# [Supplied text]
● ● ● ● ●

Accordingly, the preceding merely illustrates the principles of the invention. It will be appreciated that those skilled in the art will be able to devise various arrangements which, although not explicitly described or shown herein, embody the principles of the invention and are included within its spirit and scope. Furthermore, all examples and conditional language recited herein are principally intended to aid the reader in understanding the principles of the invention and the concepts contributed by the inventors to furthering the art, and are to be construed as being without limitation to such specifically recited examples and conditions. Moreover, all statements herein reciting principles, aspects, and embodiments of the invention as well as specific examples thereof, are intended to encompass both structural and functional equivalents thereof. Additionally, it is intended that such equivalents include both currently known equivalents and equivalents developed in the future, i.e., any elements developed that perform the same function, regardless of structure. The scope of the present invention, therefore, is not intended to be limited to the exemplary embodiments shown and described herein. Rather, the scope and spirit of present invention is embodied by the appended claims.
Claims
1. A method of synthesizing H2, the method comprising:
- oxidizing a fuel in a power generator to generate electrical energy and an exhaust comprising CO2 and H2O;
- separating most of the CO2 from the exhaust to produce a CO2-depleted H2O stream and a CO2 stream;
- sequestring substantially all of the CO2 in the CO2 stream; and
- electrolyzing H2O from the CO2-depleted H2O stream using at least the generated electrical energy to synthesize gaseous O2 and the H2.
2. The method according to claim 1, further comprising supplying an oxidization component to the power generator to oxidize the fuel.

● ● ● ● ●

# [Problems to solve]
1: In the hydrogen synthesis patent text, what two streams come from separating most of the CO2 from the exhaust?
2: Continue the hydrogen synthesis patent text with the next few claims.

# [Listed entries]
● ● ● ● ●

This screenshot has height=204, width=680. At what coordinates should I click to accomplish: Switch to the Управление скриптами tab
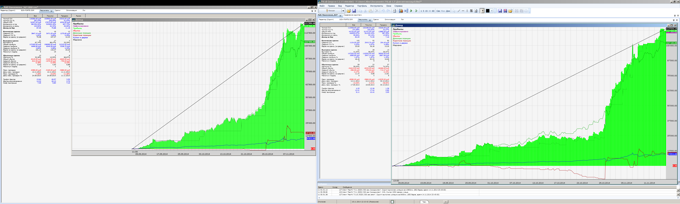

● ● ● ● ●

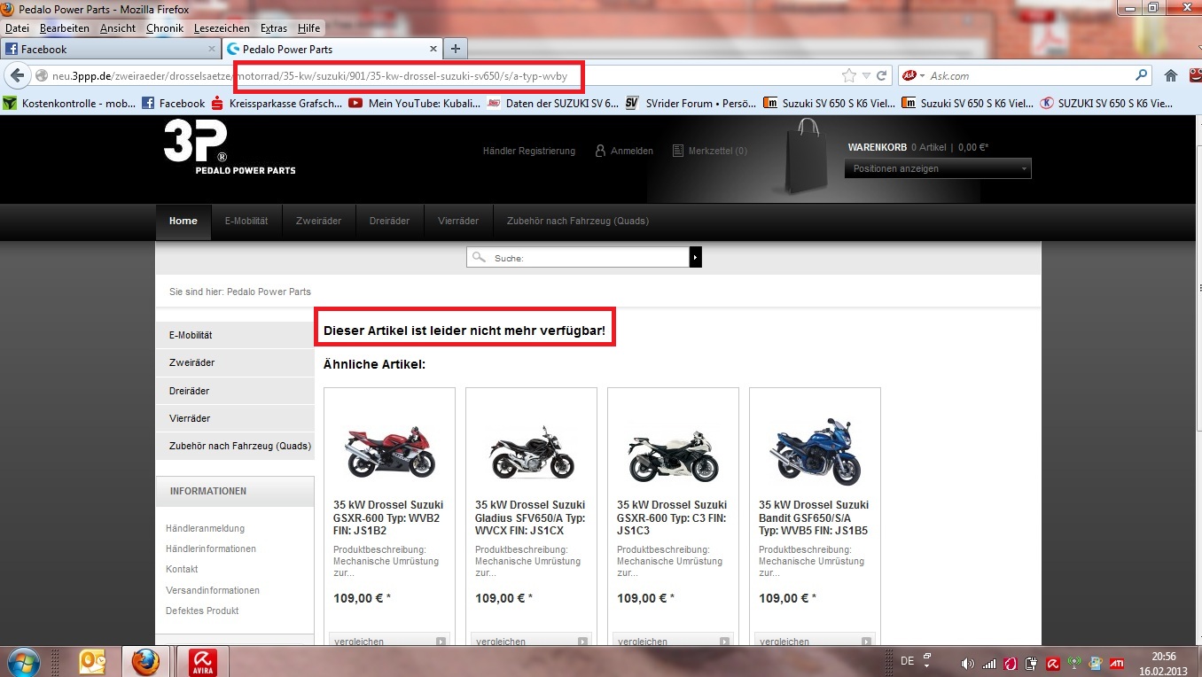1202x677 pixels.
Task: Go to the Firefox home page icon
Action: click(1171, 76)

● ● ● ● ●

# [Answers for the tasks]
1: A CO2-depleted H2O stream and a CO2 stream.

2:
3. The method according to claim 2, further comprising supplying the synthesized gaseous O2 as the oxidization component.
4. The method according to claim 2, further comprising limiting the amount of the oxidization component supplied to the power generator to control a rate of oxidization.
5. The method according to claim 4, further comprising supplying the power generator with a CO2 diluent from the exhaust to control the rate of oxidization.
6. The method according to claim 4, further comprising recycling the non-limited oxidization component to the power generator following oxidization.
7. The method according to claim 1, wherein electrolyzing H2O from the CO2-depleted H2O stream further comprises employing additional electrical energy that is obtained from a green power source.
8. The method according to claim 3, further comprising supplying an O2-containing gas from the surrounding atmosphere as the oxidization component.
9. The method according to claim 8, further comprising obtaining the O2-containing gas from the surrounding atmosphere via an air separation unit.
10. The method according to claim 8, wherein the ratio of synthesized gaseous O2 to the obtained O2-containing gas for oxidizing the fuel ranges from 60:40 to 40:60.
11. The method according to claim 10, further comprising obtaining CO2 from the O2-containing gas using direct air capture (DAC).
12. The method according to claim 11, further comprising sequestering the CO2 obtained from the O2-containing gas.
13. The method according to claim 12, further comprising supplying the power generator with a CO2 obtained from 02-containing gas to control a rate of oxidization of the fuel.
14. The method according to claim 1, wherein oxidizing the fuel generates heat, and wherein electrolyzing the H2O from the CO2-depleted H2O stream utilizes the heat.
15. The method according to claim 1, wherein sequestering the CO2 from the exhaust comprises contacting an aqueous capture liquid with the exhaust under conditions sufficient to produce an aqueous carbonate.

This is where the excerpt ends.